**STATED TASK 1**. Render this sentence from the appraisal rights text into Spanish: "As used in this section, the word “stockholder” means a holder of record of stock in a corporation; the words “stock” and “share” mean and include what is ordinarily meant by those words; and the words “depository receipt” mean a receipt or other instrument issued by a depository representing an interest in one or more shares, or fractions thereof, solely of stock of a corporation, which stock is deposited with the depository."
**STATED TASK 2**. Write what comes next in the appraisal rights text, picking up right after its final sentence.

**TEXT PROVIDED**.
------------------------------------

SECTION 262 APPRAISAL RIGHTS
 
§ 262. Appraisal Rights.
 
(a) Any stockholder of a corporation of this State who holds shares of stock on the date of the making of a demand pursuant to subsection (d) of this section with respect to such shares, who continuously holds such shares through the effective date of the merger or consolidation, who has otherwise complied with subsection (d) of this section and who has neither voted in favor of the merger or consolidation nor consented thereto in writing pursuant to § 228 of this title shall be entitled to an appraisal by the Court of Chancery of the fair value of the stockholder’s shares of stock under the circumstances described in subsections (b) and (c) of this section. As used in this section, the word “stockholder” means a holder of record of stock in a corporation; the words “stock” and “share” mean and include what is ordinarily meant by those words; and the words “depository receipt” mean a receipt or other instrument issued by a depository representing an interest in one or more shares, or fractions thereof, solely of stock of a corporation, which stock is deposited with the depository.

------------------------------------

**STORED RECORDS**.
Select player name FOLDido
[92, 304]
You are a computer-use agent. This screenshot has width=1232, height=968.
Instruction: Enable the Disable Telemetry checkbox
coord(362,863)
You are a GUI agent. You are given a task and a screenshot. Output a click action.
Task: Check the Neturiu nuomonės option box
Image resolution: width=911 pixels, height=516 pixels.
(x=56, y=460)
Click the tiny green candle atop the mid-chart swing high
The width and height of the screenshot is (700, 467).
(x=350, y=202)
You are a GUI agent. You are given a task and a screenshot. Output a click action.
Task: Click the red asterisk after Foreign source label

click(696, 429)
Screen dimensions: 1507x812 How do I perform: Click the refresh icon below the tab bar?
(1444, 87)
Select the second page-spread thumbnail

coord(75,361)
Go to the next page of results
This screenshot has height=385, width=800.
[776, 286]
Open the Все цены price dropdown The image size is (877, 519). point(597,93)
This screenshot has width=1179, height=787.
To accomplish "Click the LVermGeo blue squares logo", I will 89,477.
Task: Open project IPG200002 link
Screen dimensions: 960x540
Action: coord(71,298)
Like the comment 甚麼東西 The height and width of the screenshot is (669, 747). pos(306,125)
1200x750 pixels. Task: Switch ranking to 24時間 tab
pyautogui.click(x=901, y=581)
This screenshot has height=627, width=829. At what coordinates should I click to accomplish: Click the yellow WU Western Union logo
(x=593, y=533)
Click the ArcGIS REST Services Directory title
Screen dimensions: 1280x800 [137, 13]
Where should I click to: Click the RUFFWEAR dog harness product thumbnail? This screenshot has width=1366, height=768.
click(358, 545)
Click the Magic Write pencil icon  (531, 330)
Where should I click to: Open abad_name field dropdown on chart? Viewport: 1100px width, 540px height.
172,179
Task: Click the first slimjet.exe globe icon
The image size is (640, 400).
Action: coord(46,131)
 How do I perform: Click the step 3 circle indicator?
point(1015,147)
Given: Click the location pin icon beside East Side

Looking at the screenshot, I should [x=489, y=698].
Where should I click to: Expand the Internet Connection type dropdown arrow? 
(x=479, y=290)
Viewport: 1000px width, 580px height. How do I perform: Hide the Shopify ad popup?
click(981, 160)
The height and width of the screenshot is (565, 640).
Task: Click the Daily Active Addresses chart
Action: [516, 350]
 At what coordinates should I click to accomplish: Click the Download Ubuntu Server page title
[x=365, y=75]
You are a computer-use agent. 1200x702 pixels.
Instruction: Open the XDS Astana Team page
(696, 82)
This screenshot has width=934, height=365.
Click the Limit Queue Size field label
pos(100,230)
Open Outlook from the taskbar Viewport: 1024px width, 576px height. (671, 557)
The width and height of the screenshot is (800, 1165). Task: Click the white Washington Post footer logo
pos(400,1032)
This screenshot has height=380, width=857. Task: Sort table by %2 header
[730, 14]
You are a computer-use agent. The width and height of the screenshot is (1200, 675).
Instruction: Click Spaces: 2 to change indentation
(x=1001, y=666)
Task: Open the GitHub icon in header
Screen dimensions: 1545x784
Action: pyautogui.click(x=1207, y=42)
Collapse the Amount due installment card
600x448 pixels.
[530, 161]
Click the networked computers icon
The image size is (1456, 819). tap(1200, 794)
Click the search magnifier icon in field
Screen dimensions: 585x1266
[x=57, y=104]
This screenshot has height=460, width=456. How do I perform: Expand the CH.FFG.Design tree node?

------------------------------------

**RESPONSE 1**. Tal como se utiliza en esta sección, la palabra “accionista” significa un titular registrado de capital accionario en una corporación; las palabras “capital accionario” y “acción” significan e incluyen lo que ordinariamente se entiende por esas palabras; y las palabras “recibo de depósito” significan un recibo u otro instrumento emitido por un depositario que representa una participación en una o más acciones, o fracciones de estas, exclusivamente del capital accionario de una corporación, el cual está depositado en el depositario.

**RESPONSE 2**.
 
(b) Appraisal rights shall be available for the shares of any class or series of stock of a constituent corporation in a merger or consolidation to be effected pursuant to § 251 (other than a merger effected pursuant to § 251(g) of this title), § 252, § 254, § 255, § 256, § 257, § 258, § 263 or § 264 of this title:
 
(1) Provided, however, that no appraisal rights under this section shall be available for the shares of any class or series of stock, which stock, or depository receipts in respect thereof, at the record date fixed to determine the stockholders entitled to receive notice of at the meeting of stockholders to act upon the agreement of merger or consolidation, were either (i) listed on a national securities exchange or (ii) held of record by more than 2,000 holders; and further provided that no appraisal rights shall be available for any shares of stock of the constituent corporation surviving a merger if the merger did not require for its approval the vote of the stockholders of the surviving corporation as provided in § 251(f) of this title.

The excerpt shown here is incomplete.